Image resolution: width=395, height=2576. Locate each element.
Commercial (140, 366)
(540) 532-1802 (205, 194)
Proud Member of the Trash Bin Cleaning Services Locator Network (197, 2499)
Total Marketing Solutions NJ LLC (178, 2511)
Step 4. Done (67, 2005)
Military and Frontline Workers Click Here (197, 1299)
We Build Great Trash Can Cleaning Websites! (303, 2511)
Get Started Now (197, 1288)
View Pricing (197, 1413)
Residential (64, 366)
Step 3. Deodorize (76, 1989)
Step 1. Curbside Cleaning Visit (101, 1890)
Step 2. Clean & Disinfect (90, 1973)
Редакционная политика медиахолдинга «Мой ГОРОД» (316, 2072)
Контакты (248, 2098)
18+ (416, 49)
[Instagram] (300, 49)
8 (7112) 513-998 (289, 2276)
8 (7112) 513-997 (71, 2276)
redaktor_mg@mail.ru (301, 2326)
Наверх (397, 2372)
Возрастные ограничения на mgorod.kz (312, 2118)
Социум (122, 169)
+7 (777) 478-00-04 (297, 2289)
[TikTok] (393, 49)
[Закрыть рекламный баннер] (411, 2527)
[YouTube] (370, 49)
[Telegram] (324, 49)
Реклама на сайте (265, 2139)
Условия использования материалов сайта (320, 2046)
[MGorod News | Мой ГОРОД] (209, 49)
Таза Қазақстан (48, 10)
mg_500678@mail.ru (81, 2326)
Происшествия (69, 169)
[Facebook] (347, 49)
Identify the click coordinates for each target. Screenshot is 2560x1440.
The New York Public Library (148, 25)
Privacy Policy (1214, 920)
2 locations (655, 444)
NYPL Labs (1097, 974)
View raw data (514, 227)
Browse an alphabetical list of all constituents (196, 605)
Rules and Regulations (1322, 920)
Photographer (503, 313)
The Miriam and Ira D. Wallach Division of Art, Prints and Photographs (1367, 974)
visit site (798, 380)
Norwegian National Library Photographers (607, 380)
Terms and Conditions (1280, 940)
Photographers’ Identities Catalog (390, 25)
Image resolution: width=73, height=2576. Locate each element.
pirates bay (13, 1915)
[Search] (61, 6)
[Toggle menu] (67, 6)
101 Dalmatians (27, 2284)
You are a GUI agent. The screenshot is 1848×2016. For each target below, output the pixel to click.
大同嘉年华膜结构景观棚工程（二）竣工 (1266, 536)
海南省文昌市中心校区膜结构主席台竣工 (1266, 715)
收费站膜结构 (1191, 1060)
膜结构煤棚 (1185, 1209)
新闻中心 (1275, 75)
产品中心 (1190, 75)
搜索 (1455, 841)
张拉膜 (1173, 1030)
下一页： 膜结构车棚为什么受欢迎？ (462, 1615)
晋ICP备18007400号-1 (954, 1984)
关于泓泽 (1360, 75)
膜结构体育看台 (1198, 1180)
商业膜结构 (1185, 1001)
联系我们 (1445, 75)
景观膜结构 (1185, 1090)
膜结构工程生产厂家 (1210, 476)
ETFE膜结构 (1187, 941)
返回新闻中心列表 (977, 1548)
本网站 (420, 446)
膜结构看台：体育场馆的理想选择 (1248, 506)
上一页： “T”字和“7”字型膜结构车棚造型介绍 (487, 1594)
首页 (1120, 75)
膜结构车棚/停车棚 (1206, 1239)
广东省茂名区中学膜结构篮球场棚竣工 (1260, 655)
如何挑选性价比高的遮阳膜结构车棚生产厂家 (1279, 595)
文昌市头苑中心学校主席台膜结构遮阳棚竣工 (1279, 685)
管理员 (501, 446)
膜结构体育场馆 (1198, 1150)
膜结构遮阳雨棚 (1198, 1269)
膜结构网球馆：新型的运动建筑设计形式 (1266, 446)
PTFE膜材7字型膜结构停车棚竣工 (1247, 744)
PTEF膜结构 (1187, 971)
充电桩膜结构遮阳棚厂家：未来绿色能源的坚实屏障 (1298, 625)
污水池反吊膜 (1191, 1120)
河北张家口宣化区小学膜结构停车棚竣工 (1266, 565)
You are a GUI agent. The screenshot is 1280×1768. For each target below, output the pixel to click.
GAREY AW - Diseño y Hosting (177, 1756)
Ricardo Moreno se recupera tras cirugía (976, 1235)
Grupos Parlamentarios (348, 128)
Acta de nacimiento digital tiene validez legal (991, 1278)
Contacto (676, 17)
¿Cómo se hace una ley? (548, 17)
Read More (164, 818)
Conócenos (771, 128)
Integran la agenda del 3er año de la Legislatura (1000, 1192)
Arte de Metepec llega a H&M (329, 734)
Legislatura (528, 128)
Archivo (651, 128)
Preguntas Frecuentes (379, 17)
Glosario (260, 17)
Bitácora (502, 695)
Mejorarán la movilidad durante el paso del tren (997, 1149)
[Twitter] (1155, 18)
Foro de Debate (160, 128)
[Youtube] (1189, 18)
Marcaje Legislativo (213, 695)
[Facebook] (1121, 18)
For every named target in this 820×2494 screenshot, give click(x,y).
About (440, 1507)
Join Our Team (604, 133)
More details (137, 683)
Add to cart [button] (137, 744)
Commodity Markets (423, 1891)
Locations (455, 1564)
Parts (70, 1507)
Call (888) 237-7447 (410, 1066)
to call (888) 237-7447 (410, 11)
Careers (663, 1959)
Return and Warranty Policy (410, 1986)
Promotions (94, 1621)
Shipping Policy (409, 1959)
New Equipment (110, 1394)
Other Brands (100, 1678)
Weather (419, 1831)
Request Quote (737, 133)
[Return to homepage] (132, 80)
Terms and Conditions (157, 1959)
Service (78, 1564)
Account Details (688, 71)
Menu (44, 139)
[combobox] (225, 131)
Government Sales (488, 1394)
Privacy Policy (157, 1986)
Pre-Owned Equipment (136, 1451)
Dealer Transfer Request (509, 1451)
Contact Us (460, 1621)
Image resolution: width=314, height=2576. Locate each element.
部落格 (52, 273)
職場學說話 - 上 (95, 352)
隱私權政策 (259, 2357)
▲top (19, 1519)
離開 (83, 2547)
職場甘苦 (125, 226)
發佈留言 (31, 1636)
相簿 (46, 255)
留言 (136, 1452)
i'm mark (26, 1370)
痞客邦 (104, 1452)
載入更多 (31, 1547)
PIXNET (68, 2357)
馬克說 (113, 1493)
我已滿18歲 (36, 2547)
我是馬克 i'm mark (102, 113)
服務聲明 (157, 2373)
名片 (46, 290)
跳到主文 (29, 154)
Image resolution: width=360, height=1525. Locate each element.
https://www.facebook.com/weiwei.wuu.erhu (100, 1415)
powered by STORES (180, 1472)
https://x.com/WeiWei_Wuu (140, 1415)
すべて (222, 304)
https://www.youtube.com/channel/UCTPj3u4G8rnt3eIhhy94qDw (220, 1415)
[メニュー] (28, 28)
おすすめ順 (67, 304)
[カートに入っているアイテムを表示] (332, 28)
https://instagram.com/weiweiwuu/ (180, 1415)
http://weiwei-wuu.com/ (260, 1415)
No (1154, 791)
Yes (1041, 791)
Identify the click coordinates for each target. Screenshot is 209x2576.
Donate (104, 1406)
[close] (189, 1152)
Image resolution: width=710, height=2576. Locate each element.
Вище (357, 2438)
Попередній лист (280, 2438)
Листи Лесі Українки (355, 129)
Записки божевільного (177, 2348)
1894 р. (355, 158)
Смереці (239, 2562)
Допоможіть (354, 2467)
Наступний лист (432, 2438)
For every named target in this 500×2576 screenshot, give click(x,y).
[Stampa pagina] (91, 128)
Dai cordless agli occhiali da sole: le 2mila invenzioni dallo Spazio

**Task objective:** The answer must be the same records, repeated exactly and in full.

**Written solution:**
Image resolution: width=395, height=2576. Locate each element.
Commercial (140, 366)
(540) 532-1802 (205, 194)
Proud Member of the Trash Bin Cleaning Services Locator Network (197, 2499)
Total Marketing Solutions NJ LLC (178, 2511)
Step 4. Done (67, 2005)
Military and Frontline Workers Click Here (197, 1299)
We Build Great Trash Can Cleaning Websites! (303, 2511)
Get Started Now (197, 1288)
View Pricing (197, 1413)
Residential (64, 366)
Step 3. Deodorize (76, 1989)
Step 1. Curbside Cleaning Visit (101, 1890)
Step 2. Clean & Disinfect (90, 1973)
Редакционная политика медиахолдинга «Мой ГОРОД» (316, 2072)
Контакты (248, 2098)
18+ (416, 49)
[Instagram] (300, 49)
8 (7112) 513-998 (289, 2276)
8 (7112) 513-997 (71, 2276)
redaktor_mg@mail.ru (301, 2326)
Наверх (397, 2372)
Возрастные ограничения на mgorod.kz (312, 2118)
Социум (122, 169)
+7 (777) 478-00-04 (297, 2289)
[TikTok] (393, 49)
[Закрыть рекламный баннер] (411, 2527)
[YouTube] (370, 49)
[Telegram] (324, 49)
Реклама на сайте (265, 2139)
Условия использования материалов сайта (320, 2046)
[MGorod News | Мой ГОРОД] (209, 49)
Таза Қазақстан (48, 10)
mg_500678@mail.ru (81, 2326)
Происшествия (69, 169)
[Facebook] (347, 49)
Identify the click coordinates for each target. Screenshot is 2560x1440.
The New York Public Library (148, 25)
Privacy Policy (1214, 920)
2 locations (655, 444)
NYPL Labs (1097, 974)
View raw data (514, 227)
Browse an alphabetical list of all constituents (196, 605)
Rules and Regulations (1322, 920)
Photographer (503, 313)
The Miriam and Ira D. Wallach Division of Art, Prints and Photographs (1367, 974)
visit site (798, 380)
Norwegian National Library Photographers (607, 380)
Terms and Conditions (1280, 940)
Photographers’ Identities Catalog (390, 25)
Image resolution: width=73, height=2576. Locate each element.
pirates bay (13, 1915)
[Search] (61, 6)
[Toggle menu] (67, 6)
101 Dalmatians (27, 2284)
You are a GUI agent. The screenshot is 1848×2016. For each target below, output the pixel to click.
大同嘉年华膜结构景观棚工程（二）竣工 (1266, 536)
海南省文昌市中心校区膜结构主席台竣工 (1266, 715)
收费站膜结构 (1191, 1060)
膜结构煤棚 (1185, 1209)
新闻中心 (1275, 75)
产品中心 (1190, 75)
搜索 (1455, 841)
张拉膜 (1173, 1030)
下一页： 膜结构车棚为什么受欢迎？ (462, 1615)
晋ICP备18007400号-1 (954, 1984)
关于泓泽 (1360, 75)
膜结构体育看台 (1198, 1180)
商业膜结构 (1185, 1001)
联系我们 (1445, 75)
景观膜结构 (1185, 1090)
膜结构工程生产厂家 (1210, 476)
ETFE膜结构 (1187, 941)
返回新闻中心列表 (977, 1548)
本网站 (420, 446)
膜结构看台：体育场馆的理想选择 (1248, 506)
上一页： “T”字和“7”字型膜结构车棚造型介绍 (487, 1594)
首页 (1120, 75)
膜结构车棚/停车棚 (1206, 1239)
广东省茂名区中学膜结构篮球场棚竣工 (1260, 655)
如何挑选性价比高的遮阳膜结构车棚生产厂家 (1279, 595)
文昌市头苑中心学校主席台膜结构遮阳棚竣工 (1279, 685)
管理员 (501, 446)
膜结构体育场馆 (1198, 1150)
膜结构遮阳雨棚 (1198, 1269)
膜结构网球馆：新型的运动建筑设计形式 (1266, 446)
PTFE膜材7字型膜结构停车棚竣工 (1247, 744)
PTEF膜结构 (1187, 971)
充电桩膜结构遮阳棚厂家：未来绿色能源的坚实屏障 (1298, 625)
污水池反吊膜 (1191, 1120)
河北张家口宣化区小学膜结构停车棚竣工 (1266, 565)
You are a GUI agent. The screenshot is 1280×1768. For each target below, output the pixel to click.
GAREY AW - Diseño y Hosting (177, 1756)
Ricardo Moreno se recupera tras cirugía (976, 1235)
Grupos Parlamentarios (348, 128)
Acta de nacimiento digital tiene validez legal (991, 1278)
Contacto (676, 17)
¿Cómo se hace una ley? (548, 17)
Read More (164, 818)
Conócenos (771, 128)
Integran la agenda del 3er año de la Legislatura (1000, 1192)
Arte de Metepec llega a H&M (329, 734)
Legislatura (528, 128)
Archivo (651, 128)
Preguntas Frecuentes (379, 17)
Glosario (260, 17)
Bitácora (502, 695)
Mejorarán la movilidad durante el paso del tren (997, 1149)
[Twitter] (1155, 18)
Foro de Debate (160, 128)
[Youtube] (1189, 18)
Marcaje Legislativo (213, 695)
[Facebook] (1121, 18)
For every named target in this 820×2494 screenshot, give click(x,y).
About (440, 1507)
Join Our Team (604, 133)
More details (137, 683)
Add to cart [button] (137, 744)
Commodity Markets (423, 1891)
Locations (455, 1564)
Parts (70, 1507)
Call (888) 237-7447 (410, 1066)
to call (888) 237-7447 (410, 11)
Careers (663, 1959)
Return and Warranty Policy (410, 1986)
Promotions (94, 1621)
Shipping Policy (409, 1959)
New Equipment (110, 1394)
Other Brands (100, 1678)
Weather (419, 1831)
Request Quote (737, 133)
[Return to homepage] (132, 80)
Terms and Conditions (157, 1959)
Service (78, 1564)
Account Details (688, 71)
Menu (44, 139)
[combobox] (225, 131)
Government Sales (488, 1394)
Privacy Policy (157, 1986)
Pre-Owned Equipment (136, 1451)
Dealer Transfer Request (509, 1451)
Contact Us (460, 1621)
Image resolution: width=314, height=2576. Locate each element.
部落格 (52, 273)
職場學說話 - 上 (95, 352)
隱私權政策 (259, 2357)
▲top (19, 1519)
離開 (83, 2547)
職場甘苦 (125, 226)
發佈留言 (31, 1636)
相簿 (46, 255)
留言 (136, 1452)
i'm mark (26, 1370)
痞客邦 (104, 1452)
載入更多 (31, 1547)
PIXNET (68, 2357)
馬克說 (113, 1493)
我已滿18歲 (36, 2547)
我是馬克 i'm mark (102, 113)
服務聲明 (157, 2373)
名片 (46, 290)
跳到主文 (29, 154)
Image resolution: width=360, height=1525. Locate each element.
https://www.facebook.com/weiwei.wuu.erhu (100, 1415)
powered by STORES (180, 1472)
https://x.com/WeiWei_Wuu (140, 1415)
すべて (222, 304)
https://www.youtube.com/channel/UCTPj3u4G8rnt3eIhhy94qDw (220, 1415)
[メニュー] (28, 28)
おすすめ順 (67, 304)
[カートに入っているアイテムを表示] (332, 28)
https://instagram.com/weiweiwuu/ (180, 1415)
http://weiwei-wuu.com/ (260, 1415)
No (1154, 791)
Yes (1041, 791)
Identify the click coordinates for each target. Screenshot is 209x2576.
Donate (104, 1406)
[close] (189, 1152)
Image resolution: width=710, height=2576. Locate each element.
Вище (357, 2438)
Попередній лист (280, 2438)
Листи Лесі Українки (355, 129)
Записки божевільного (177, 2348)
1894 р. (355, 158)
Смереці (239, 2562)
Допоможіть (354, 2467)
Наступний лист (432, 2438)
For every named target in this 500×2576 screenshot, give click(x,y).
[Stampa pagina] (91, 128)
Dai cordless agli occhiali da sole: le 2mila invenzioni dallo Spazio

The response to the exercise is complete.